==== Input
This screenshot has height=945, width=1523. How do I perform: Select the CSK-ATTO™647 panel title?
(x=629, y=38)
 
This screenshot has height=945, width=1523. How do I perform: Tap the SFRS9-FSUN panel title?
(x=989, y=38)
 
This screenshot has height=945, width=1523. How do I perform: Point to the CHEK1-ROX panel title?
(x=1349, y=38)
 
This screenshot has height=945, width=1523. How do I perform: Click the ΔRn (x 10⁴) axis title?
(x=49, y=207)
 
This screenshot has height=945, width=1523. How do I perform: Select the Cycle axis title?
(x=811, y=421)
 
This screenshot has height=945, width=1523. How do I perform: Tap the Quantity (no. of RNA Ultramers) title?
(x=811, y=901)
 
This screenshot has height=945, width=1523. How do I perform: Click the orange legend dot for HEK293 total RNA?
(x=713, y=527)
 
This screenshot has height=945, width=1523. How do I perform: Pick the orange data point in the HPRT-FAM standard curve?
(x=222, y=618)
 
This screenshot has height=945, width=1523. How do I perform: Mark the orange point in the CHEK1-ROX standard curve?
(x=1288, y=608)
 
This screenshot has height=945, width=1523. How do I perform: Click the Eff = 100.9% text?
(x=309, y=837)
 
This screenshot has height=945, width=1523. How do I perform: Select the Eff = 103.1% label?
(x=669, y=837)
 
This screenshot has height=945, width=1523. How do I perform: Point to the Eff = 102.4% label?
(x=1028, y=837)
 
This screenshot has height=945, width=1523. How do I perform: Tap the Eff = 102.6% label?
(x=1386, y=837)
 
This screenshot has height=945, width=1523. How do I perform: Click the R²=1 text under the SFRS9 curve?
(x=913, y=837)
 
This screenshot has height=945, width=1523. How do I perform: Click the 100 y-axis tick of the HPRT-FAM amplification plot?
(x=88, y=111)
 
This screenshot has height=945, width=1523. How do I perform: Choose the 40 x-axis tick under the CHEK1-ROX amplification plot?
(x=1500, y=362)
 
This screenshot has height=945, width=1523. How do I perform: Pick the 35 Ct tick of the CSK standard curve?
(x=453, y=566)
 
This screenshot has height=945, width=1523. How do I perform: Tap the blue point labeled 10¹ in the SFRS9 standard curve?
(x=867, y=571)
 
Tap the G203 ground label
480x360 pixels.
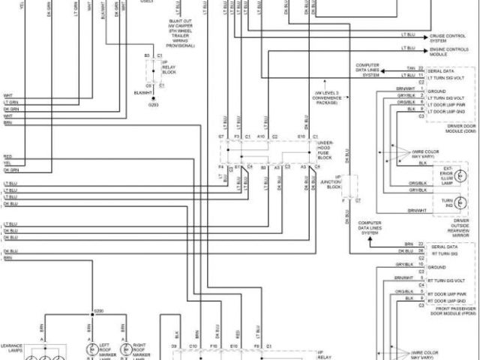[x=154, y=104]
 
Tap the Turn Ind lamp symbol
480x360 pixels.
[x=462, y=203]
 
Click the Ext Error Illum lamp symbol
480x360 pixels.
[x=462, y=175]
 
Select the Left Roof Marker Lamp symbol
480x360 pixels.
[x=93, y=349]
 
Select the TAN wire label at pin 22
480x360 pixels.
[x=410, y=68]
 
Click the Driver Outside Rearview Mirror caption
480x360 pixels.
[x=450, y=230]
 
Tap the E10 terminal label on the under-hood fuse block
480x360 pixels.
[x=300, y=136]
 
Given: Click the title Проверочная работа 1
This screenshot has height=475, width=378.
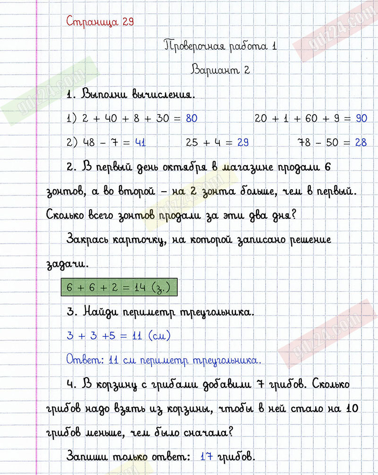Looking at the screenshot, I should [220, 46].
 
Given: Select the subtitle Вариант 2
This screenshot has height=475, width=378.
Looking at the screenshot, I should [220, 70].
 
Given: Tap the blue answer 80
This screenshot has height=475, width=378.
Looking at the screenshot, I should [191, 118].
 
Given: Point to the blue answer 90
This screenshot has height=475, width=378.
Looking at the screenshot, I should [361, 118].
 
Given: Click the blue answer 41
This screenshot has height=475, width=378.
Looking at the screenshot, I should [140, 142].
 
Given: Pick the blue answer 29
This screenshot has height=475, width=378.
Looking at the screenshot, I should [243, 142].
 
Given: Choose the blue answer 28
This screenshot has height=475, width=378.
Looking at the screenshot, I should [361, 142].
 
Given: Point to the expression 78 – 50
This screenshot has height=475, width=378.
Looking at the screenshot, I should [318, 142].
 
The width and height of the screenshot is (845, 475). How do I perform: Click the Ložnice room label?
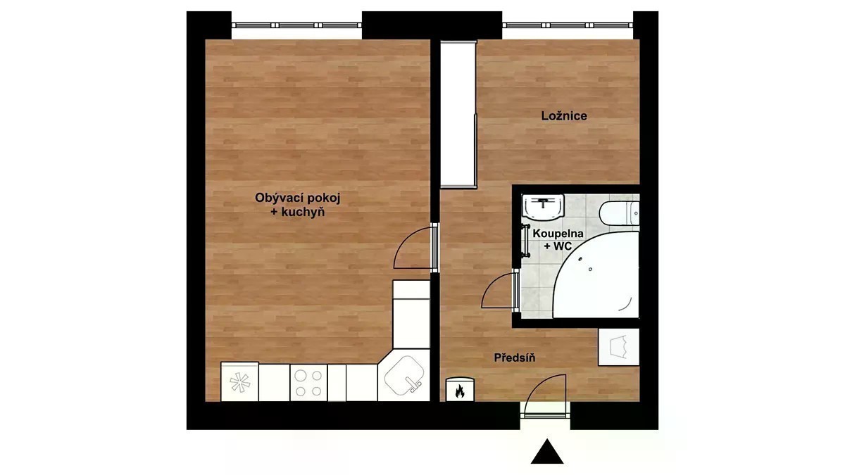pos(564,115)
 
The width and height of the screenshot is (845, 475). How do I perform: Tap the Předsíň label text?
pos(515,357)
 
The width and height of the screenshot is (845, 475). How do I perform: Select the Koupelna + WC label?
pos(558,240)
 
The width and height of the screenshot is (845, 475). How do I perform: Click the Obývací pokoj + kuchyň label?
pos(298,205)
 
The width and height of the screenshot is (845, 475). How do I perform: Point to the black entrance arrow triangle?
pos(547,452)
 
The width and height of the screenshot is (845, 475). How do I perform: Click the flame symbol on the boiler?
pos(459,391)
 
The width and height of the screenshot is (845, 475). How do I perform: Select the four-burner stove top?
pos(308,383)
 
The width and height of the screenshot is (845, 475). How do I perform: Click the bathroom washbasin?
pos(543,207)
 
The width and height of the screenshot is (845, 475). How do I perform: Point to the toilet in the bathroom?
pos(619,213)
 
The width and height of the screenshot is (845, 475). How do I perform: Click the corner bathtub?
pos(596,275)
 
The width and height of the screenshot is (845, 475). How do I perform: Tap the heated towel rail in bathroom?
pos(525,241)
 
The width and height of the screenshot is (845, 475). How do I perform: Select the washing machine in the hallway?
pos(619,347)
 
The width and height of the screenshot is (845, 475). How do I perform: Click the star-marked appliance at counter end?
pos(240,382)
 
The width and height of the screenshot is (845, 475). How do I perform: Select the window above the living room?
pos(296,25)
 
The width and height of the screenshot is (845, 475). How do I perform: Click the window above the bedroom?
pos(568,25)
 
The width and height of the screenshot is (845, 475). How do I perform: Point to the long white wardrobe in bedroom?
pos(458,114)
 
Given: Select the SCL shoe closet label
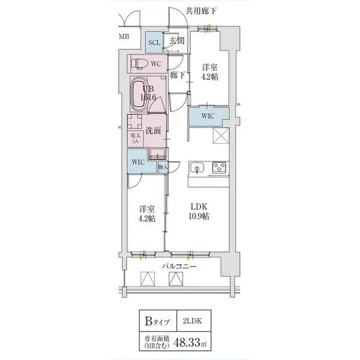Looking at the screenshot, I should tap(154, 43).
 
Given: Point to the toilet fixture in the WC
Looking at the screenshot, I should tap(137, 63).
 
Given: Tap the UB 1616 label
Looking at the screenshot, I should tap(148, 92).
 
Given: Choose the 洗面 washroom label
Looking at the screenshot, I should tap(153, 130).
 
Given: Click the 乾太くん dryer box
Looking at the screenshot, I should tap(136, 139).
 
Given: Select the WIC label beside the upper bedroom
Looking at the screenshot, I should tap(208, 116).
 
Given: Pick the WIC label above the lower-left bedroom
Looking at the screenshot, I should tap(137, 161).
========
==== Input
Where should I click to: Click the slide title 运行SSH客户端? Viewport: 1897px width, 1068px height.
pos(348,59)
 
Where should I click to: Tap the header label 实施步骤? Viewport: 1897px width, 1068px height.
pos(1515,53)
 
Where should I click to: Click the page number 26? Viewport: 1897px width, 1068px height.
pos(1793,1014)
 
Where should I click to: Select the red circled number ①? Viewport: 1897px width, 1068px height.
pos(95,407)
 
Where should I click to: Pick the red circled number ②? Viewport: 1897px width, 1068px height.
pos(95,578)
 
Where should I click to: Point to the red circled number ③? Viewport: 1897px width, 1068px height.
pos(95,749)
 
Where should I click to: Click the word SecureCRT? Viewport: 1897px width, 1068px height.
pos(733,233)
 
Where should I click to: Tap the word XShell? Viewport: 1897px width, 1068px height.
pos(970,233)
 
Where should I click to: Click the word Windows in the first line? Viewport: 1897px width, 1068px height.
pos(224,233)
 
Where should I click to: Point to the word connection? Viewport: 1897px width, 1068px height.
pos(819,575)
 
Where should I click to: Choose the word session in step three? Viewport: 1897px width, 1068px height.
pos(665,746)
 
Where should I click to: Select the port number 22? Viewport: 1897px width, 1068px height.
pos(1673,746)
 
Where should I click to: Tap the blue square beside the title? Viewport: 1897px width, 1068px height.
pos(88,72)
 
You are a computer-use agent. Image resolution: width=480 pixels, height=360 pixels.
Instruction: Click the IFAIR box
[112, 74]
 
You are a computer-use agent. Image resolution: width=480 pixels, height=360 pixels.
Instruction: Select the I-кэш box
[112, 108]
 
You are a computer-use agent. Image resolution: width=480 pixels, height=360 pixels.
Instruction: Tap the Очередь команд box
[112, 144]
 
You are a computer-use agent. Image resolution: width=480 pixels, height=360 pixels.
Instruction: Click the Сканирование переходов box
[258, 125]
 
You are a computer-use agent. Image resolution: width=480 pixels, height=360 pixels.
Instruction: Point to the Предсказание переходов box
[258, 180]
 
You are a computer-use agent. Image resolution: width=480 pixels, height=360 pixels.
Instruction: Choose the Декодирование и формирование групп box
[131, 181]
========
==== Input
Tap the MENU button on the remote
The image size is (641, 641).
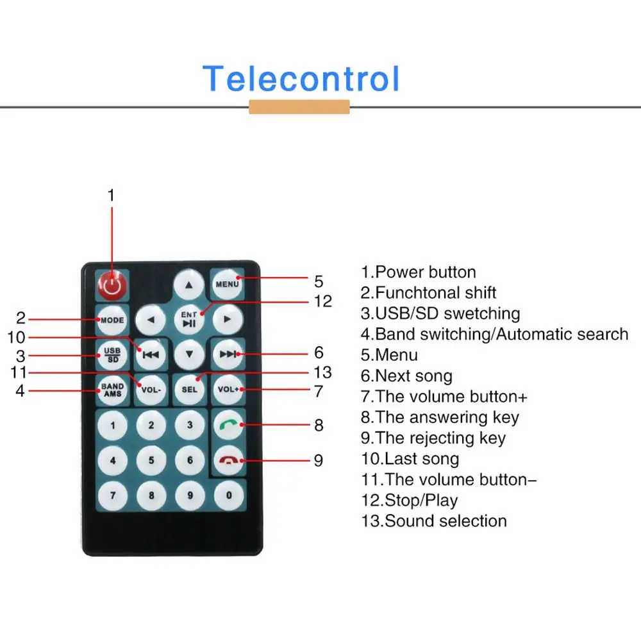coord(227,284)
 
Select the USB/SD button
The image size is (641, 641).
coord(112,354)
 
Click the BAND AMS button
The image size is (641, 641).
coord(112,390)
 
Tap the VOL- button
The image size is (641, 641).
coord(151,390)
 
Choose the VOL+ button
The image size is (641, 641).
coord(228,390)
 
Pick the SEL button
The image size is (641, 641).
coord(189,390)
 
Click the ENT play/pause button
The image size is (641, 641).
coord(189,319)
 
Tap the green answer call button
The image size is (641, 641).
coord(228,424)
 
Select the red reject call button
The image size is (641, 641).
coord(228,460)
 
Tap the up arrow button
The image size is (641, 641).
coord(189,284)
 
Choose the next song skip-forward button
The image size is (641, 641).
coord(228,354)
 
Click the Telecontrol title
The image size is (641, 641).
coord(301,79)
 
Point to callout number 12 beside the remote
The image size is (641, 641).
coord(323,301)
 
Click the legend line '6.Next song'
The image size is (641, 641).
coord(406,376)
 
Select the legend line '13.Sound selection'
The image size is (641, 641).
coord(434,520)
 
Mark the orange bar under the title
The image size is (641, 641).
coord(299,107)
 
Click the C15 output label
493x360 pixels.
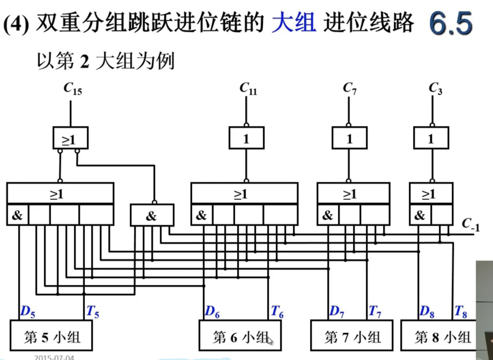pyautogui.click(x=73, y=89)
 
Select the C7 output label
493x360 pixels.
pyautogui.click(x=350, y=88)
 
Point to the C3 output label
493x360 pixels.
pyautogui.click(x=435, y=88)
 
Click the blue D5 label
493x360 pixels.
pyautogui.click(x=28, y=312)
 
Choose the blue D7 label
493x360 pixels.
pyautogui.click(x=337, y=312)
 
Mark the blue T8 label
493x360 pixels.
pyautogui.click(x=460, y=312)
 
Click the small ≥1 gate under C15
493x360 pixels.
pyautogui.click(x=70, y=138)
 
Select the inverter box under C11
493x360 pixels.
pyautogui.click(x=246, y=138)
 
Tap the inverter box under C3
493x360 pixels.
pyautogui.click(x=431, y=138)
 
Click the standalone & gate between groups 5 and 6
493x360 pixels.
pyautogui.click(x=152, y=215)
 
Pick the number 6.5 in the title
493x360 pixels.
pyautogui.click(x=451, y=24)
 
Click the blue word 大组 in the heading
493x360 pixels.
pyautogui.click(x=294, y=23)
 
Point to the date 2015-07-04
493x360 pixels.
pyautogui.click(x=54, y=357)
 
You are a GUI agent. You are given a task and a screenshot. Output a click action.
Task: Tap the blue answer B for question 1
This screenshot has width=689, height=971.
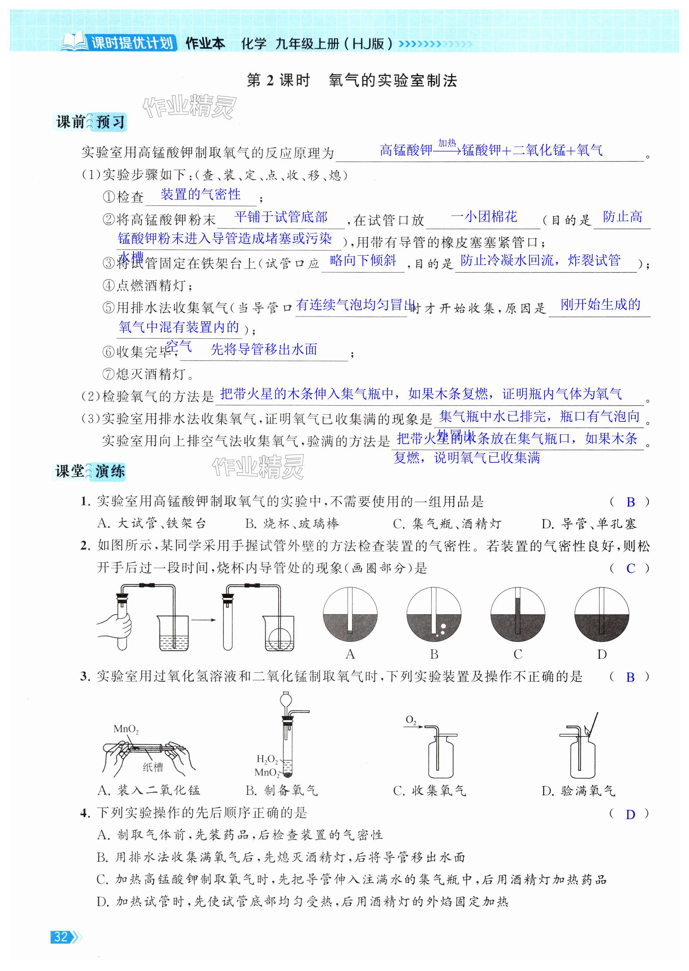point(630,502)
========
What to work on — Write out the records from the line containing "Pick the number 6.5 in the title" through the line containing "point(630,502)", both lines included, with the text of every line kept identical. Leave the pictures out of your answer.

Result for this exercise —
Pick the number 6.5 in the title
493x360 pixels.
pyautogui.click(x=451, y=24)
 
Click the blue word 大组 in the heading
493x360 pixels.
pyautogui.click(x=294, y=23)
 
Point to the date 2015-07-04
493x360 pixels.
pyautogui.click(x=54, y=357)
 
You are a GUI agent. You are given a task and a screenshot. Output a click action.
Task: Tap the blue answer B for question 1
This screenshot has width=689, height=971.
point(630,502)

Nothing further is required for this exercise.